Wollen öffentliche Auftraggeber künftig Innovations- und Einsparpotenzial durch abweichende Lösungsvorschläge freisetzen, so stehen sie vor der Schwierigkeit, für Nebenangebote zum einen Mindestanforderungen zu formulieren, um sich von vornherein transparent also für die Bieter erkennbar auf bestimmte Vorgaben für Nebenangebote festzulegen. Zum anderen erfordert die Rechtsprechung des BGH nunmehr die Festlegung aussagekräftiger, auf den jeweiligen Auftragsgegenstand und den mit diesem zu deckenden Bedarf zugeschnittener Zuschlagskriterien. Diese müssen es ermöglichen, das Qualitätsniveau von Nebenangeboten und ihren technisch-funktionellen und sonstigen sachlichen Wert über die Mindestanforderungen hinaus nachvollziehbar und überprüfbar mit dem für die Hauptangebote nach dem Amtsvorschlag vorausgesetzten Standard zu vergleichen.

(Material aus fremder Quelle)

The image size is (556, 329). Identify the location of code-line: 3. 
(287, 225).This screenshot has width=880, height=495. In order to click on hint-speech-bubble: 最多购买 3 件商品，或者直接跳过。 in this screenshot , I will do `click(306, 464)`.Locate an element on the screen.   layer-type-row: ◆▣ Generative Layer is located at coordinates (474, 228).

Die Rechtsprechung des BGH erhöht zwar einerseits die Anforderungen an öffentliche Auftraggeber im Hinblick auf die Wertung von Nebenangeboten beträchtlich, gibt aber andererseits klare Anhaltspunkte dafür, wie eine vergaberechtskonforme Wertung von Nebenangeboten zu erfolgen hat. Vor diesem Hintergrund bleibt zu hoffen, dass die Vergabepraxis diese Hinweise aufnimmt, um auch künftig Innovationen zu ermöglichen und nicht etwa die Zulassung von Nebenangeboten noch mehr scheut als bislang.

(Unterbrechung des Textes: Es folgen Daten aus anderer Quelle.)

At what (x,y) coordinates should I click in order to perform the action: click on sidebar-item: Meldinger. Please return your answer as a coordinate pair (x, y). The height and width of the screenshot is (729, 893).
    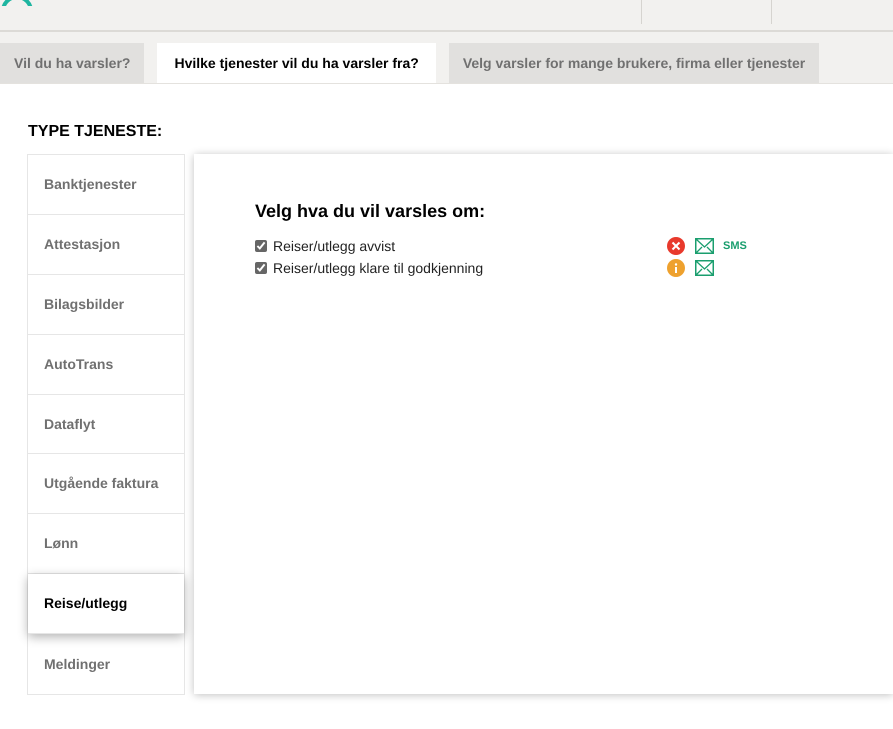
    Looking at the image, I should click on (106, 664).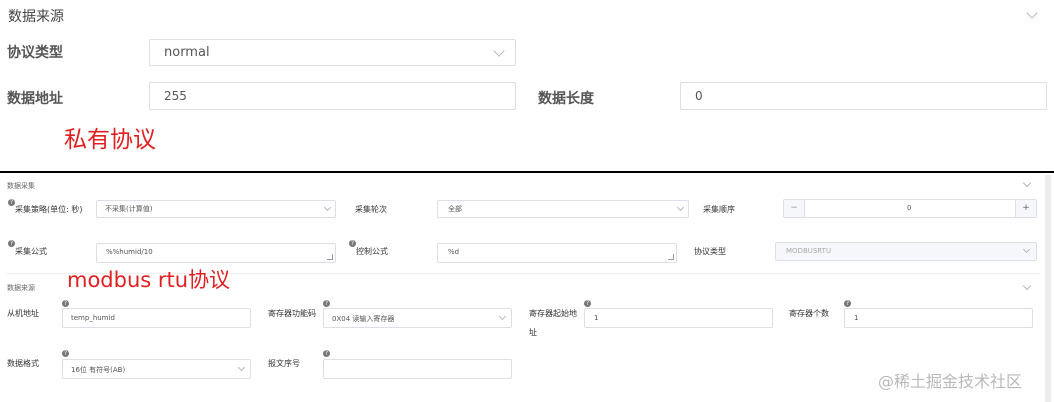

Der Autor Dr. Martin Ott ist Rechtsanwalt und Partner der Sozietät Menold Bezler Rechtsanwälte, Stuttgart. Herr Dr. Ott berät und vertritt bundesweit in erster Linie öffentliche Auftraggeber umfassend bei der Konzeption und Abwicklung von Beschaffungsvorhaben. Auf der Basis weit gefächerter Branchenkenntnis liegt ein zentraler Schwerpunkt in der Gestaltung effizienter und flexibler Vergabeverfahren. Daneben vertritt Herr Dr. Ott die Interessen der öffentlichen Hand in Nachprüfungsverfahren. Er unterrichtet das Vergaberecht an der DHBW und der VWA in Stuttgart, tritt als Referent in Seminaren auf und ist Autor zahlreicher Fachveröffentlichen. Er ist einer der Vorsitzenden der Regionalgruppe Stuttgart des Deutschen Vergabenetzwerks (DVNW).